The claims are based on a study carried out as part of his thesis, which involved task-based user evaluations of 16 websites from 64 users. Of these, 32 users were blind, 19 partially sighted and 13 dyslexic. Manual audits were used to determine website conformance to WCAG 1.0 and 2.0.
The two primary aims of the study were to characterise the problems that print-disabled computer users encounter through websites, and to investigate the relationship between user-defined accessibility issues and accessibility guidelines, with a focus on WCAG. 1.0 and 2.0.
The study demonstrated that conforming to the checkpoints and success criteria of WCAG does not necessarily, by itself, make a website accessible to print-disabled users, says Freire.

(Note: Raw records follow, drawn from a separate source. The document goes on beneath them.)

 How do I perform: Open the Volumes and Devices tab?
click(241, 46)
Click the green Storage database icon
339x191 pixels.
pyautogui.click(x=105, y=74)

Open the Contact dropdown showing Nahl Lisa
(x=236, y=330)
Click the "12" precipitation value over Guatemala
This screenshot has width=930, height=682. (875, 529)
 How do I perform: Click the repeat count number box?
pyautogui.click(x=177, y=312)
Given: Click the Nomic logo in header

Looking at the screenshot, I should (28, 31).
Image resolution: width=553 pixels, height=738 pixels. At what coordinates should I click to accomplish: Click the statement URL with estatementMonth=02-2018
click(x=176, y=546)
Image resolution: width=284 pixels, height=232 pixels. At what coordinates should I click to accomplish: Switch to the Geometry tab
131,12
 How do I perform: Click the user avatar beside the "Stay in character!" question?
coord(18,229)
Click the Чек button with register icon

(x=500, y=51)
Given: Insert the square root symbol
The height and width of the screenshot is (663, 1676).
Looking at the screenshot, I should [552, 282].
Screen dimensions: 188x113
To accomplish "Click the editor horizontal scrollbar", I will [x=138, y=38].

Speaking to E-Access Bulletin, Helen Petrie, Professor of Human Computer Interaction at the University of York and co-supervisor for Freire’s PhD and the senior academic who led the research for Freire’s thesis, said that although WCAG has made “a great effort” and highlighted important problems, websites with higher conformance to the guidelines are not easier to use for blind users. “There is no significant difference in the number of user problems on non-conformant sites and on conformant sites”, Petrie said.
This has problematic implications if legislation or policy about web accessibility were to be formed and based on WCAG conformance, said Petrie. A further problem is that “developers are struggling to understand [WCAG]”, Petrie said, meaning that direct user-testing with disabled users should be encouraged as a means of testing accessibility, she said.
Both Petrie and Freire stress the importance of involving disabled users directly in the design and evaluation process of building websites, and of moving away from “the technical conformance approach” of accessibility.
“The conclusions reinforced the importance of involving disabled users in the design and evaluation of websites as a key activity to improve web accessibility … The current status quo of proposing implementations based on expert opinion, or limited user studies, has not yielded solutions to many of the current problems print-disabled users encounter on the web”, writes Freire.